Courses & Projects by Rob Marano

ECE 465 Spring 2026: Week 11 - Fault Tolerance

Reading Assignment: Chapter 8: Fault Tolerance — Distributed Systems by Maarten van Steen and Andrew S. Tanenbaum.

1. Basic Concepts of Dependability

As we scale distributed systems out from a single machine to a network of thousands of heterogeneous devices, the probability of failure approaches $100\%$. The primary metric of a successful distributed architecture is not whether it avoids failure entirely (an impossibility), but how dependable it remains when subjected to inevitable partial network drops, hardware crashes, and arbitrary logic bugs.

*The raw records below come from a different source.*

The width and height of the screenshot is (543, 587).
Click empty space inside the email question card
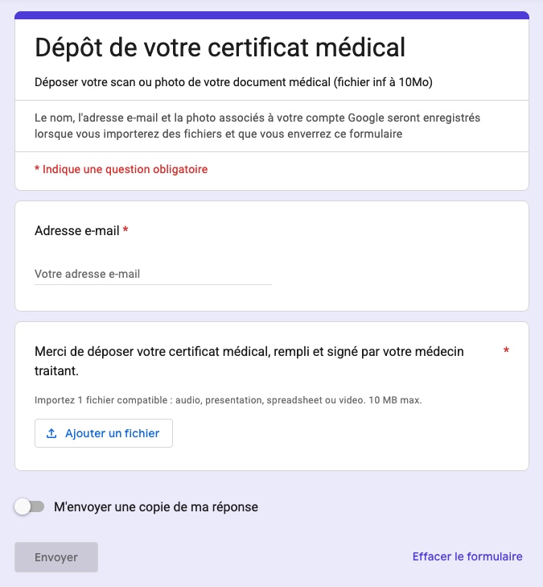[400, 258]
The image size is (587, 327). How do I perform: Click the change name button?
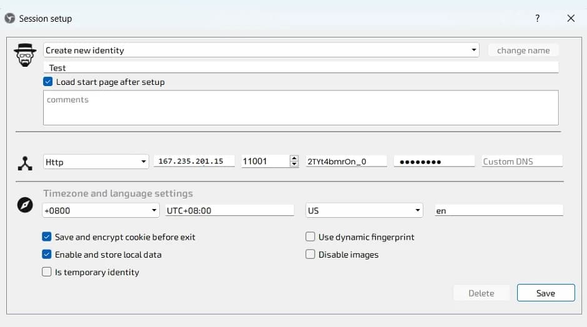(523, 51)
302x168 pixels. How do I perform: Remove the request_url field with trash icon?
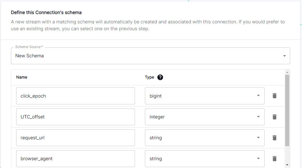click(x=274, y=138)
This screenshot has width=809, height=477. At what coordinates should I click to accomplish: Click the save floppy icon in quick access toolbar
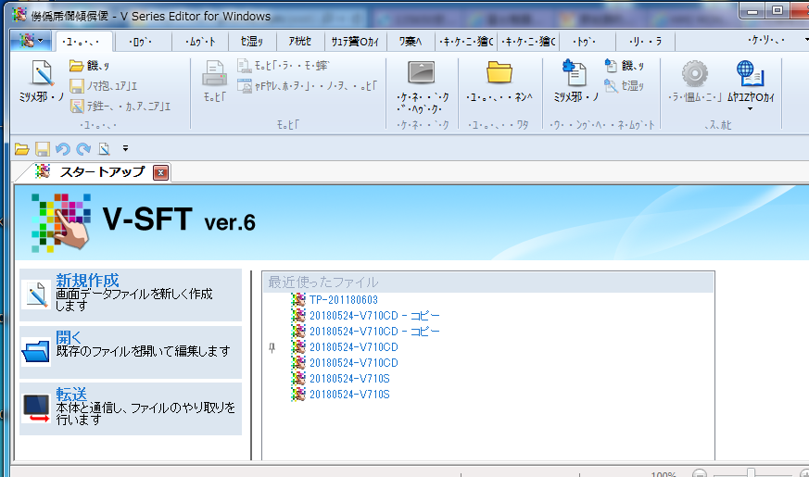[x=42, y=148]
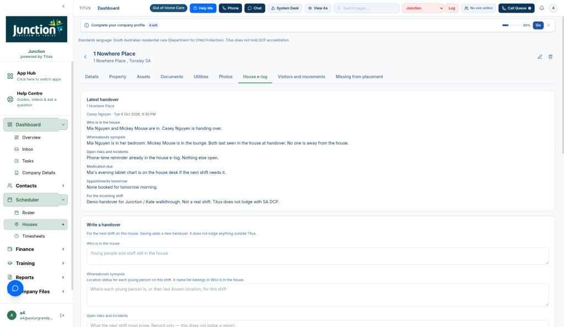Viewport: 564px width, 327px height.
Task: Open the App Hub grid icon
Action: [x=10, y=76]
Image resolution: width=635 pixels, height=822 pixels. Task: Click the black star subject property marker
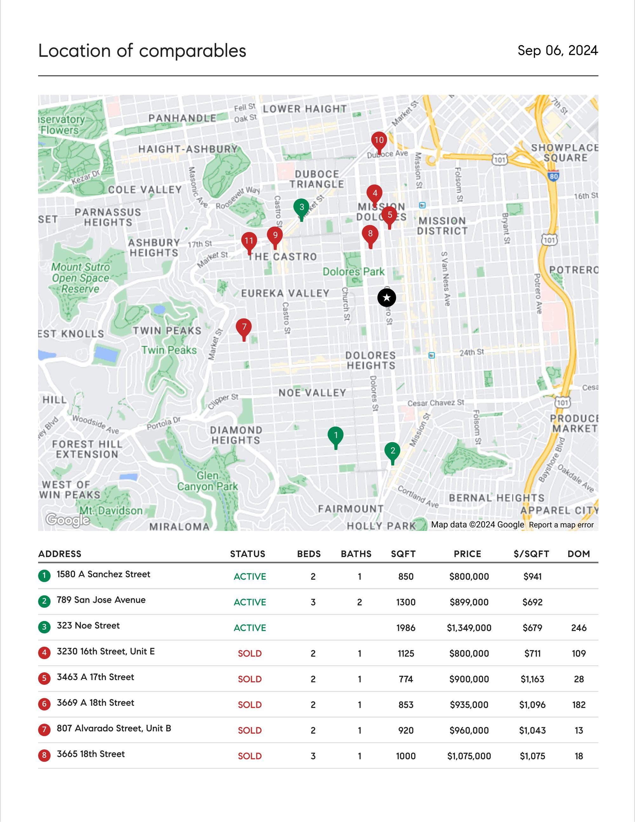click(x=387, y=298)
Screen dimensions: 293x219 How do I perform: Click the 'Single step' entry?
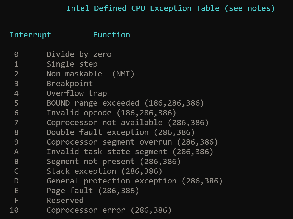pos(72,64)
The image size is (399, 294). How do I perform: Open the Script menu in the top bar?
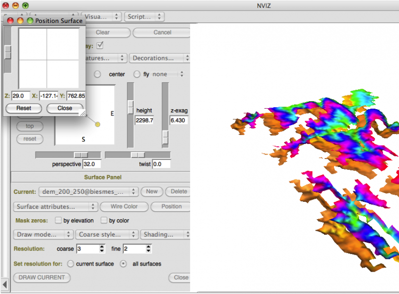[x=144, y=16]
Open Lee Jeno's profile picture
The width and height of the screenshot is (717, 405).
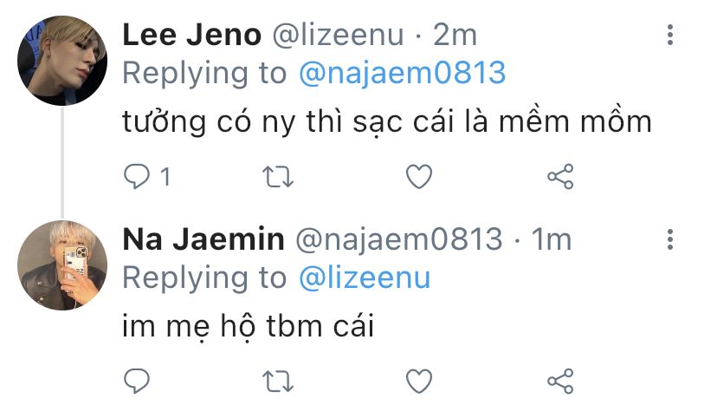click(x=62, y=61)
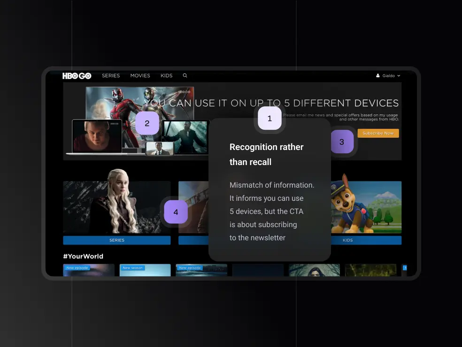Select annotation marker number 1

point(270,118)
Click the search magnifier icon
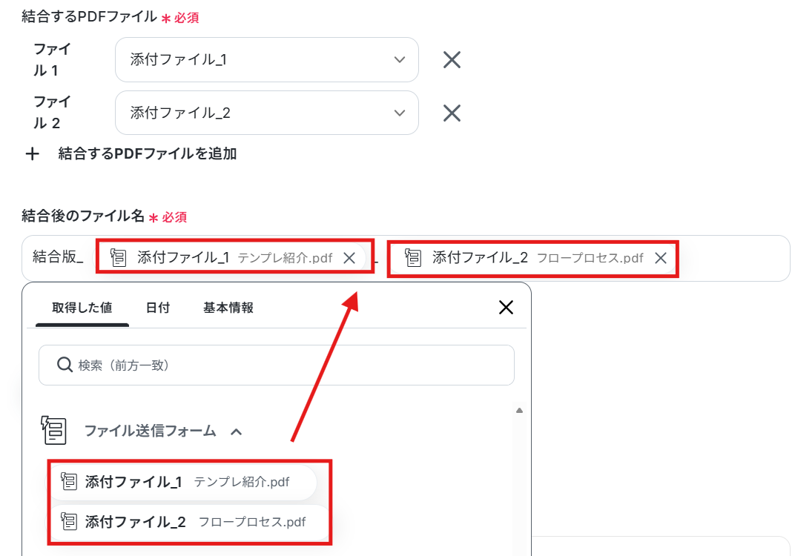The image size is (795, 556). click(65, 365)
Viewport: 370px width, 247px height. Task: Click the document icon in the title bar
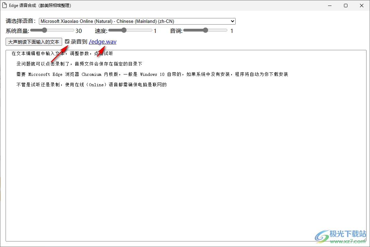click(x=5, y=5)
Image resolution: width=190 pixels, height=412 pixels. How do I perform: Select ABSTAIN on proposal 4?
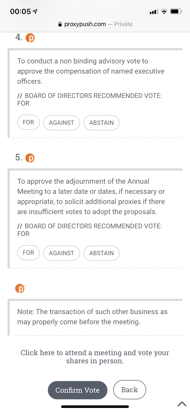[x=102, y=123]
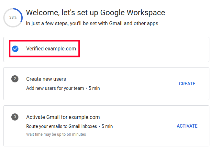Image resolution: width=211 pixels, height=148 pixels.
Task: Open the "Activate Gmail for example.com" step title
Action: tap(63, 117)
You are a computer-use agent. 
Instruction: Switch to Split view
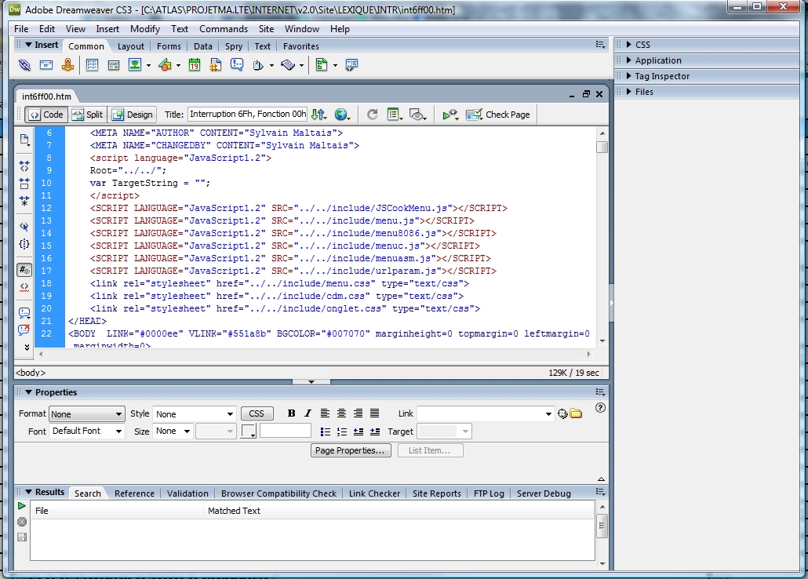pos(87,115)
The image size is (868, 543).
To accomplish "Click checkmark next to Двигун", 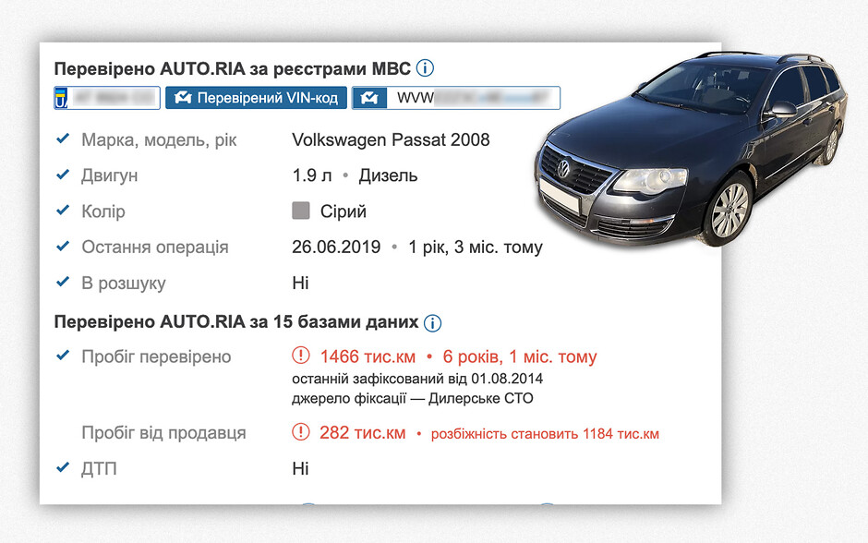I will 63,175.
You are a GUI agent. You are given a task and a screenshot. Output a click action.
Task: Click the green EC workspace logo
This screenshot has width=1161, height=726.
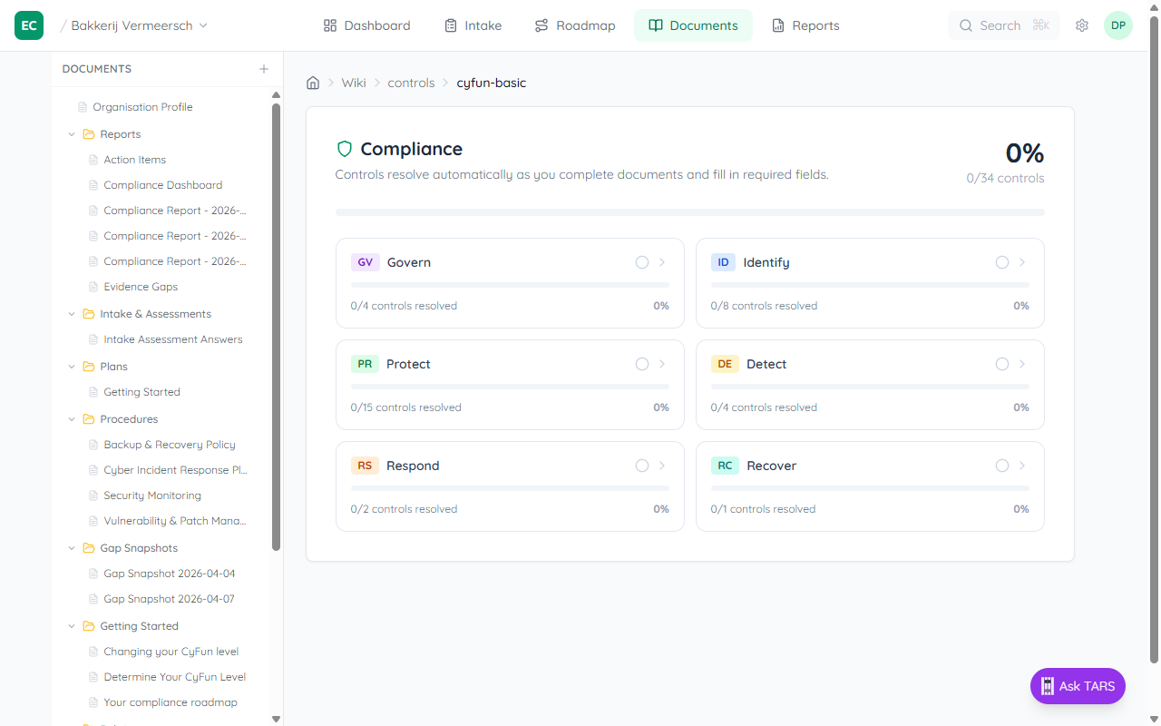(28, 25)
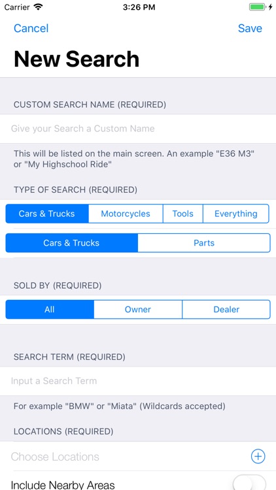Cancel the new search
The height and width of the screenshot is (490, 276).
coord(31,29)
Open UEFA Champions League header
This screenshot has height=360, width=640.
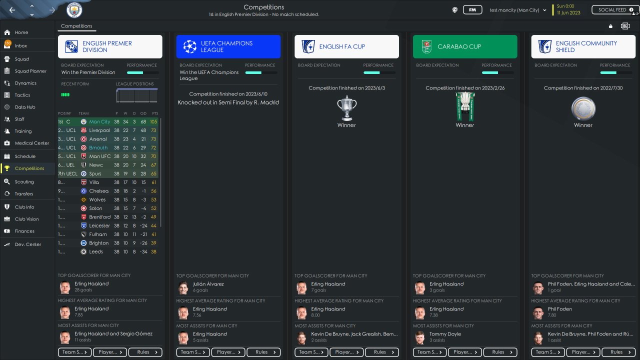tap(229, 47)
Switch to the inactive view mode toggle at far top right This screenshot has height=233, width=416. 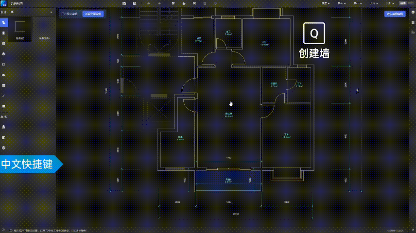(x=411, y=3)
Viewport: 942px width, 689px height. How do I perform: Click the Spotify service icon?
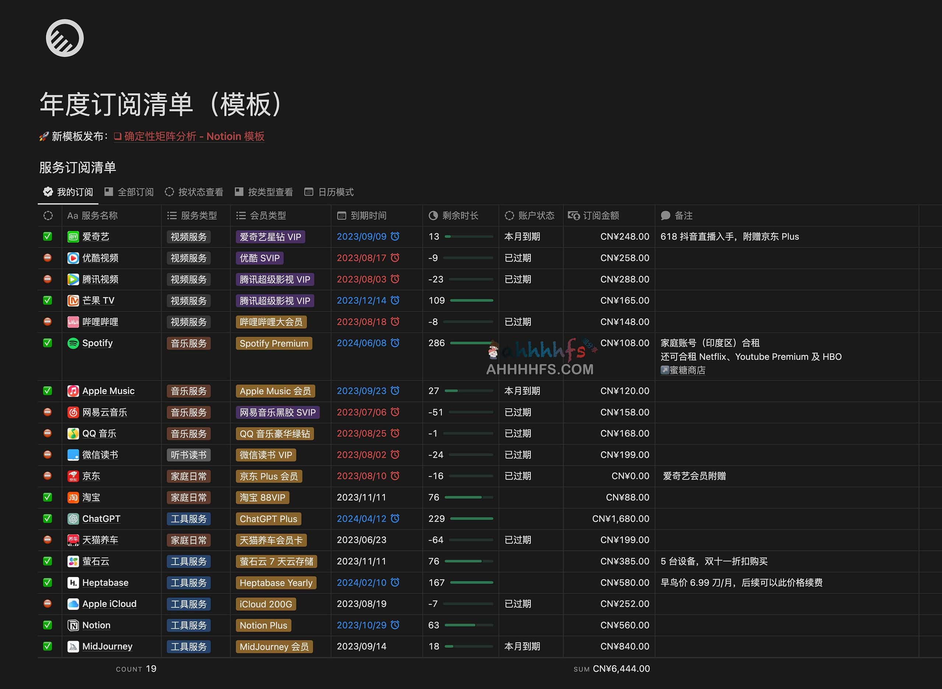pyautogui.click(x=73, y=343)
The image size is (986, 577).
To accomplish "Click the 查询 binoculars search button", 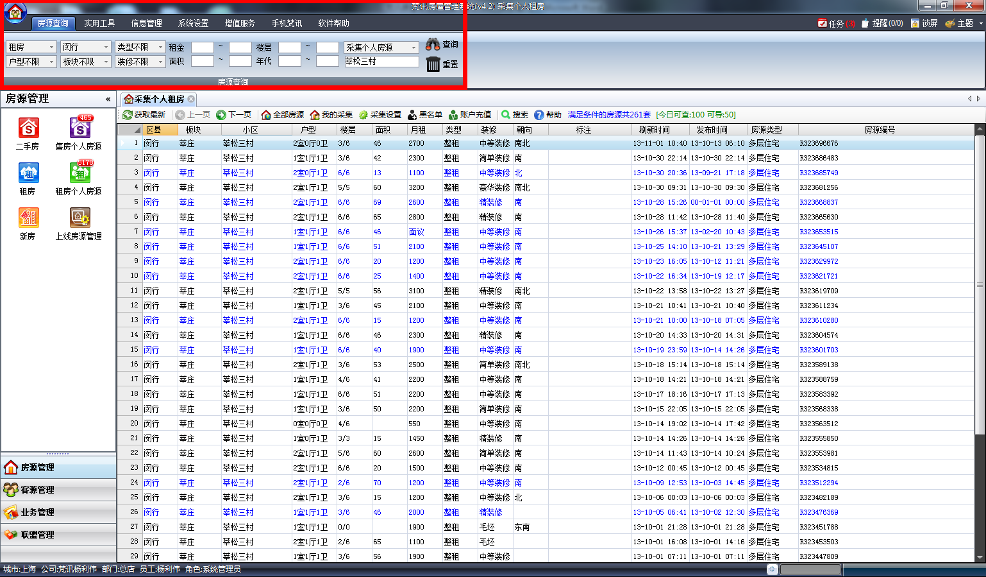I will [442, 44].
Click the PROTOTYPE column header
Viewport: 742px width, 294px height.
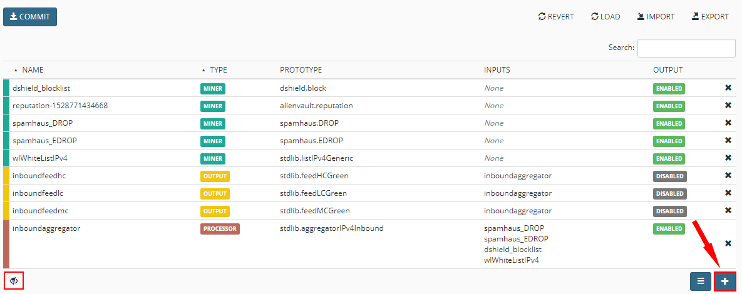click(x=301, y=70)
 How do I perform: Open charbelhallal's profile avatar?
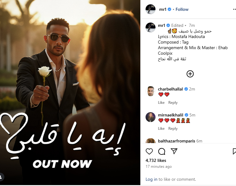pos(150,91)
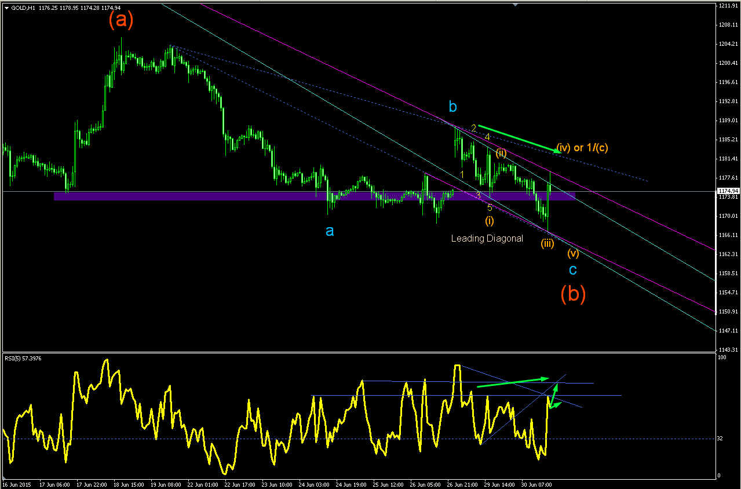
Task: Open the dropdown arrow beside GOLD,H1
Action: pyautogui.click(x=6, y=8)
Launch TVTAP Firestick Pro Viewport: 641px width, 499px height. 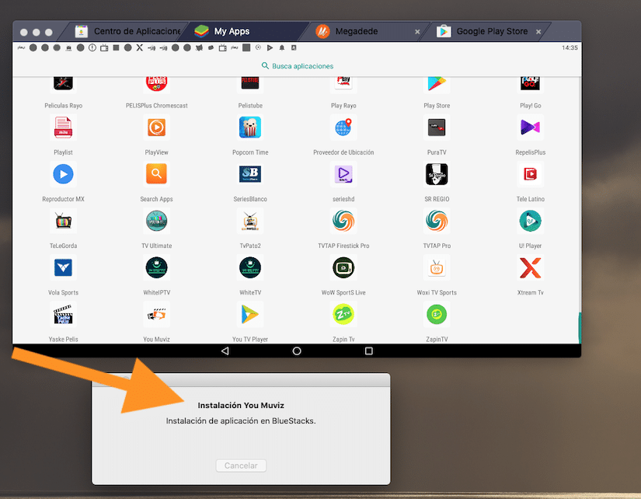coord(343,221)
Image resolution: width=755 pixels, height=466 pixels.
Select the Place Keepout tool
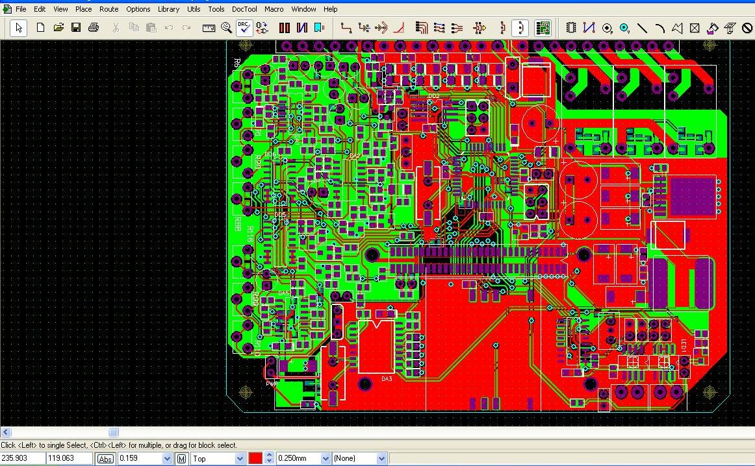pyautogui.click(x=747, y=28)
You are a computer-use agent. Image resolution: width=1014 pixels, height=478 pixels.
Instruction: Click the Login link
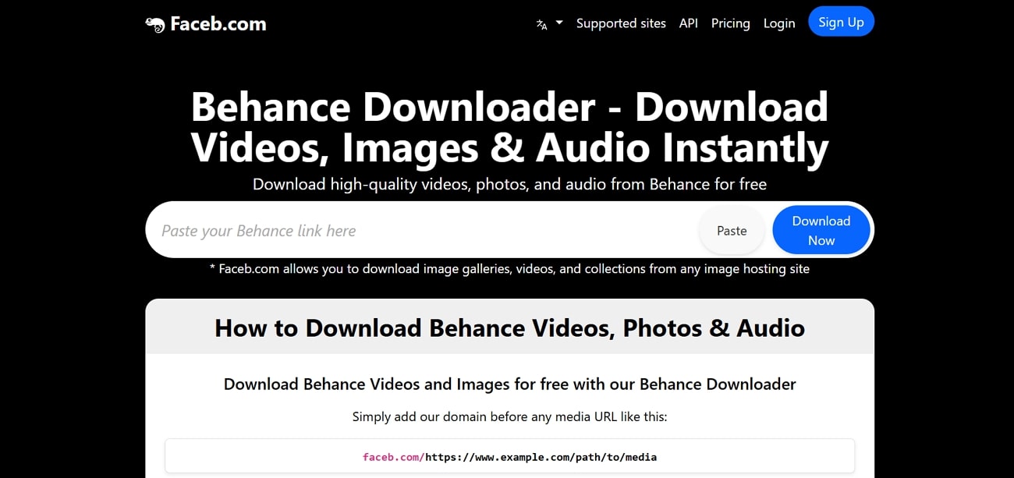point(778,23)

Dependability is classically measured across four critical axes:

Availability: The system is ready to be used immediately. It is measured as the probability that the system is functioning correctly at any given moment in time $t$. (e.g., “Five Nines” or 99.999% uptime).
Reliability: The ability of a system to run continuously without failure over a defined period of time. A highly available system might crash every hour but reboot in 1 millisecond. It is highly available, but highly unreliable.
Safety: When a system temporarily fails to operate correctly, nothing catastrophic happens. (Critical for pacemaker control systems, nuclear reactors, and autonomous vehicles).
Maintainability: How easily a failed system can be repaired and brought back online.

Faults, Errors, and Failures

To build resilient architectures, we must distinguish the causal chain of disaster:

A Fault is the underlying cause (e.g., a cosmic ray flipping a bit in RAM, a bug in Python code).
An Error is the part of the system state that is incorrect due to the fault (e.g., a variable holding null instead of an integer).
A Failure occurs when the error propagates to the system boundary, causing it to fail to deliver its intended service (e.g., the web server returning an HTTP 500 status to a user).

Building a Fault Tolerant system means establishing mechanisms to intercept Errors before they can ever cross the physical boundary to become a Failure.

2. Failure Models

To design interception mechanisms, we must first mathematically define what a “failure” actually looks like on the network. Tanenbaum outlines a spectrum of failure models, ranging from the easiest to handle, to mathematically devastating scenarios.

Failure Model	Description
Crash failure	A server halts, but was working correctly until it halted. (e.g., Power loss).
Omission failure	A server fails to respond to incoming requests. • Receive omission: Fails to receive incoming messages. • Send omission: Fails to send outgoing messages.
Timing failure	A server’s response lies outside a specified time window. (e.g., Video stream buffering, algorithmic timeouts).
Response failure	The server’s response is incorrect. • Value failure: The value of the response is wrong (Algorithm logic bug). • State transition failure: The server deviates from the correct control-flow state machine.
Arbitrary (Byzantine) failure	A server may produce arbitrary responses at arbitrary times. This includes malicious interference where a server actively lies to its peers to collapse the cluster.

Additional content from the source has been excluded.